Speaker
Description
The Standard Model of particle physics is not a perfect theory. Many experiments seek to observe phenomena beyond the Standard Model to fix it.
COMET experiment (COherent Muon to Electron Transition) is planned to be conducted at J-PARC. COMET aims to find the neutrinoless transition of muon to electron, known as “µ-e conversion.” To find this process, the first stage of COMET, COMET Phase-I, plans to produce approximately $10^{15}$ muons by a strong proton beam from J-PARC. This proton beam first enters the Pion Capture Solenoid(PCS), colliding with a carbon target to produce pions. These pions decay into muons, which are transported through a 90-degree curved Transport Solenoid to the Detector Solenoid (DS). In the DS, there is an aluminum target to capture a muon in its atomic nucleus, and the tracker detector inside the DS is designed to detect trajectories of electrons produced from a muon captured in the aluminum nucleus via µ-e conversion ( $\mu^-+N(A,Z)\rightarrow e^-+N(A,Z)$ ). This process is extremely suppressed in the Standard Model with a predicted branching ratio of $O(10^{-54})$. Detecting this process with the sensitivity of COMET Phase-I ($\sim10^{-15}$) would provide evidence for new physics beyond the Standard Model.
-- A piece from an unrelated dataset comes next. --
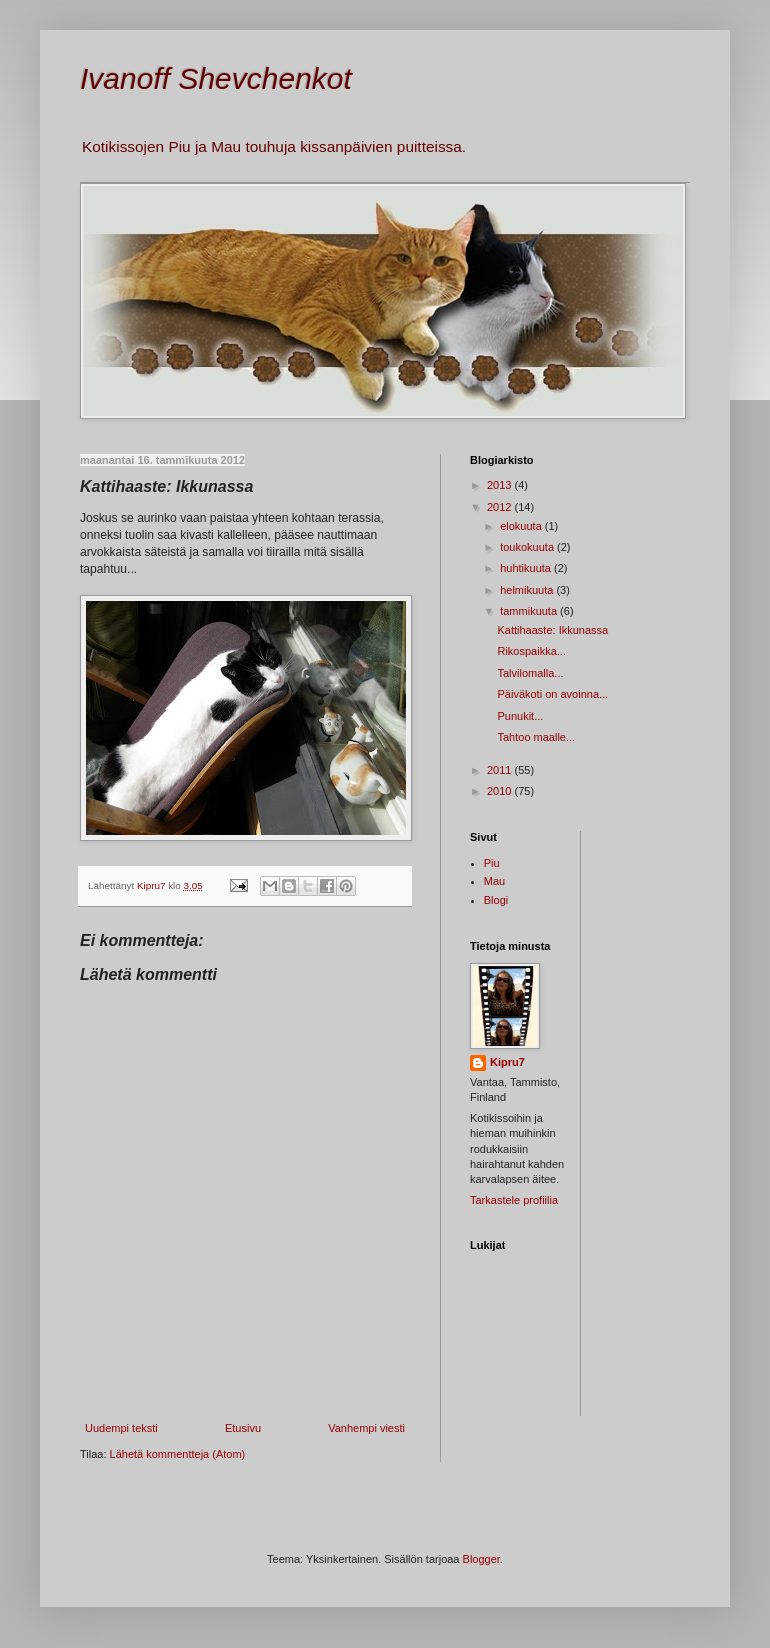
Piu (492, 863)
Due to the mass difference between the muon and the electron, the electron's momentum converted from the muon in the aluminum nucleus is estimated to be $105\;\mathrm{MeV/}c$. COMET has to distinguish this electron by the momentum. COMET Phase-I plans to measure this momentum using the magnetic field's value and the signal electron's track curvature.
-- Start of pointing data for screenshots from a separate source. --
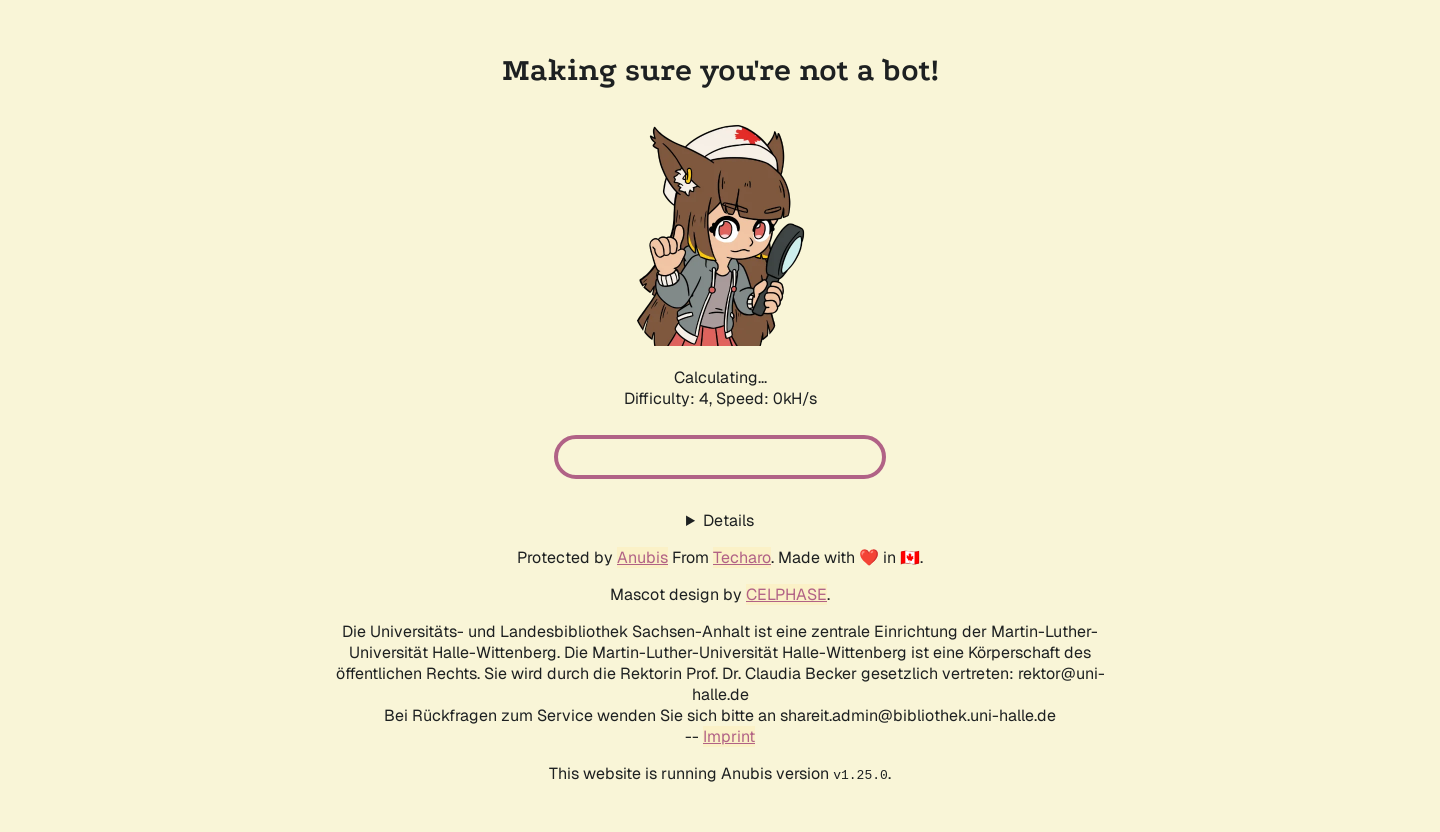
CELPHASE (786, 594)
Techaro (742, 557)
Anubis (642, 557)
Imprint (729, 736)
Therefore, the magnetic field map around the detector region is required to be measured with a relative accuracy of less than $0.5\;\%$ to realize a sufficient sensitivity for the outgoing mono-energetic conversion electrons. COMET Phase-I requires the superconducting solenoid magnet as the DS, which can generate a $1\;\rm{T}$ magnetic field at the center of the magnet The DS was fabricated in JFY 2023 and tested in March and June 2024 without an iron yoke. The DS was cooled by conduction cooling by 3 Gifford-MacMahon cryo coolers and could be successfully cooled down to about 4 K for two weeks, including liquid nitrogen-precooling for the first week. The DS has also been successfully excited to the rated current $189\;\rm{A}$ without any training quenches. The magnetic field map of DS was measured using a 3-axis Hall probe, and the analysis of the result is in progress. The detailed results of the analysis will be presented at this conference.